Thursday 3 January 2013

China: the country that can copy anything

We seem to talk about China quite a bit on this blog (see Ben's report on Apple here and my post on China's new copyright registration system here): the economic boom which it has been enjoying for the last decade, coupled with its "get rich now, fix problems later" attitude means that the country has widely-publicised problems with copyright infringement. The latest example being wholesale copying of an as yet uncompleted building, the Wangjing SOHO in Beijing.

An example of Zaha Hadid's designs
© Associated Fabrication
The SOHO building comprises three curving towers. It was designed by the Iraqi-British architect, Dame Zaha Hadid, who recently designed the Aquatics Centre for the London Olympics and who no fewer than  11 current projects in China. The SOHO towers are currently under construction, yet a group of pirate architects and construction teams is already building a copy of the towers in Chongqing , in southern China.
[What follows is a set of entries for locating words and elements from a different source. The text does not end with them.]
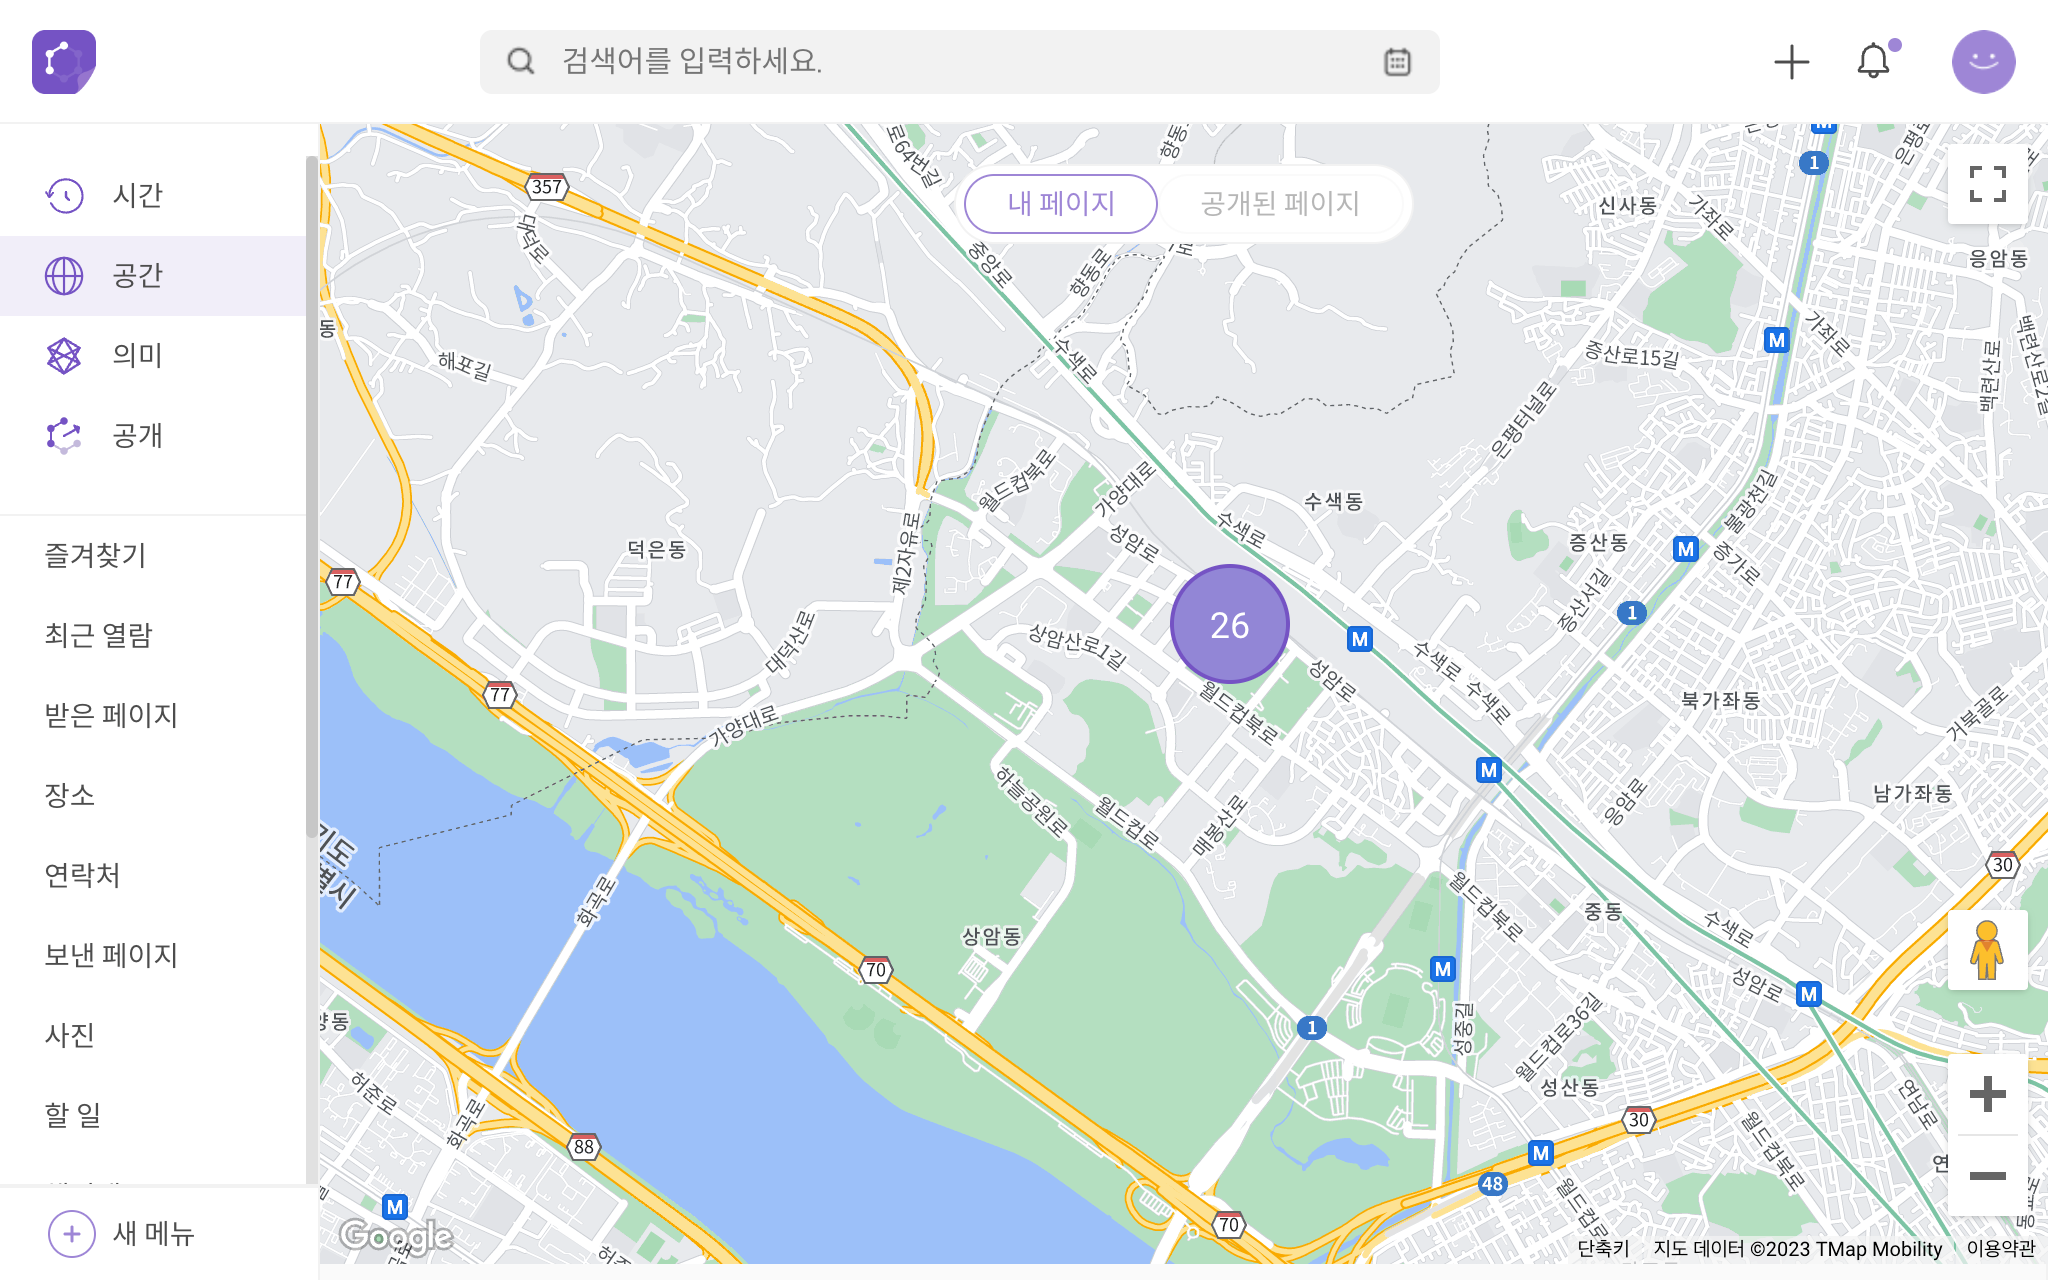2048x1280 pixels.
Task: Click the search input field
Action: coord(960,62)
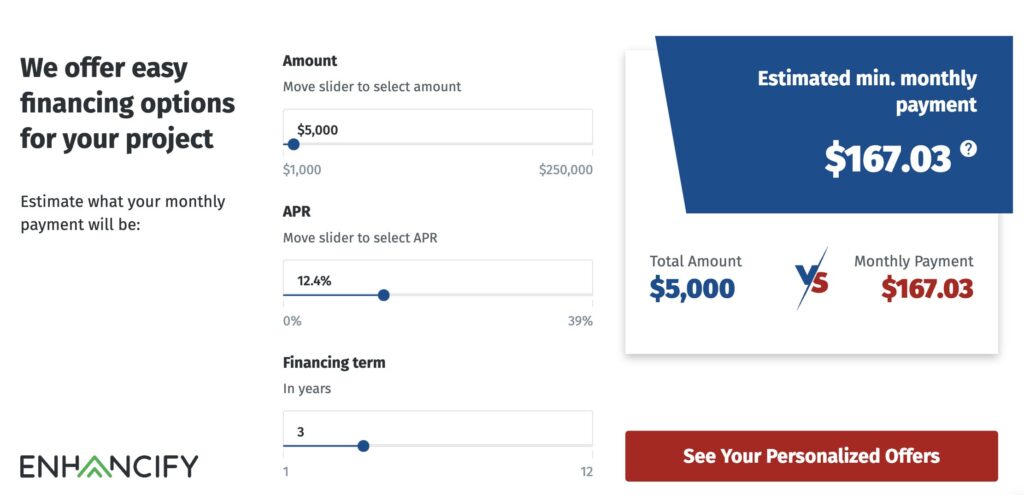Viewport: 1024px width, 495px height.
Task: Click the blue Total Amount $5,000 value
Action: tap(692, 288)
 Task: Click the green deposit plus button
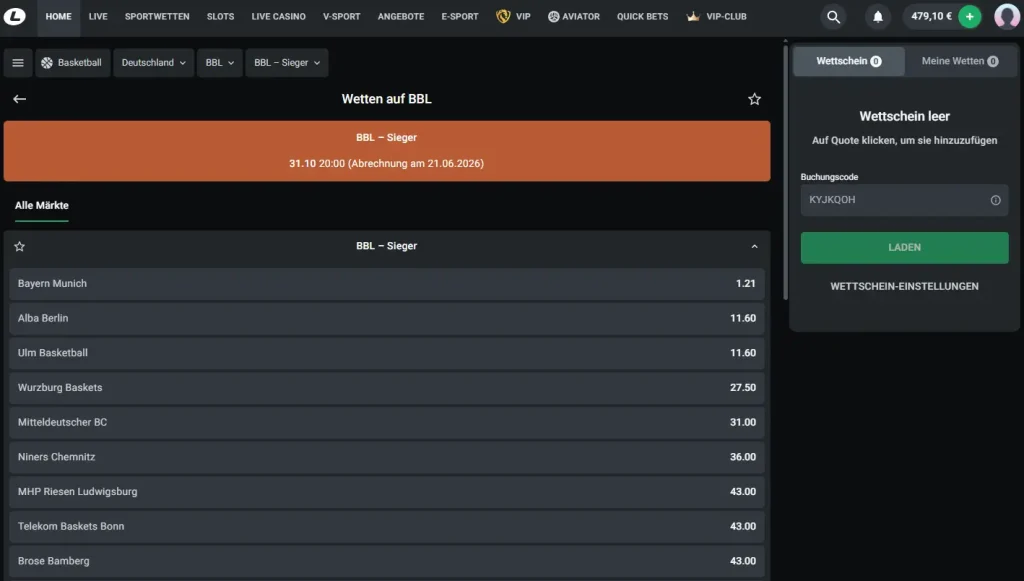(969, 17)
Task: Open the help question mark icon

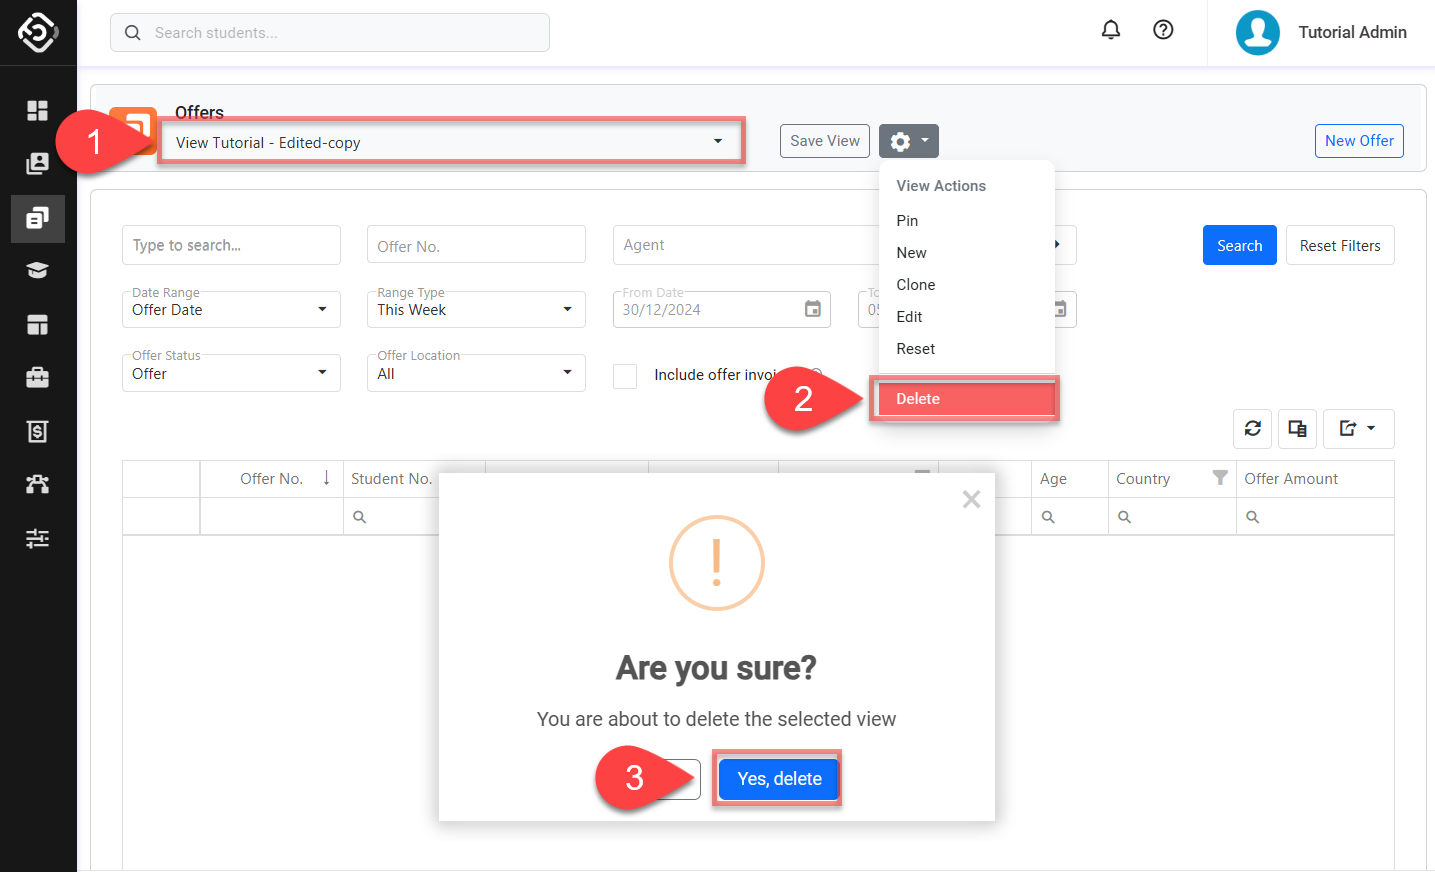Action: (1163, 30)

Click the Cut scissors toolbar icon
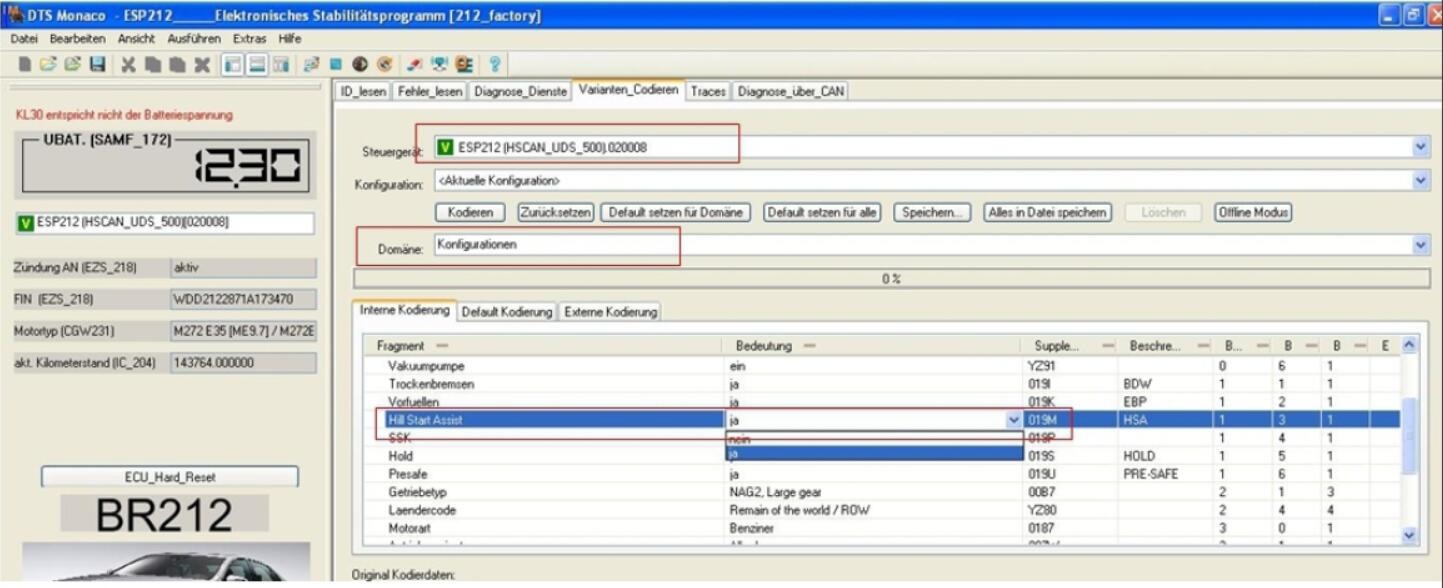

Embarrassingly, the pirates look set to complete their building before the original is finished.
According to the German newspaper Der Spiegel, Yet You Yunting, a Shanghai-based lawyer has said that China's copyright law includes protection for works of architecture and that "SOHO could have a good chance of winning litigation in this case." However he says that "even if the judge rules in favor of SOHO, the court will not force the defendant to pull the building down. But it could order the payment of compensation."

Zaha Hadid is said to have a philosophical stance on the copying of her designs: If future generations of these cloned buildings display innovative mutations, "that could be quite exciting." I wonder if the financial backers of the Wangjing SOHO project feel the same way?
You can see a picture of the Wangjing SOHO towers here.

1 comment:

Andy J said...

This strikes me as another instance of the idea prevailing over the expression as the basis of a claim of infringement. It's hard to tell from the artist's impressions but really the buildings, whilst similar, aren't copies either in their height or their envelope shape. Curved buildings are hardly a novel architectural concept. Indeed one might think these Chinese structures are just pregnant versions of the Swiss Re building (the Gherkin) or City Hall in London. It will be interesting to see how this story is resolved.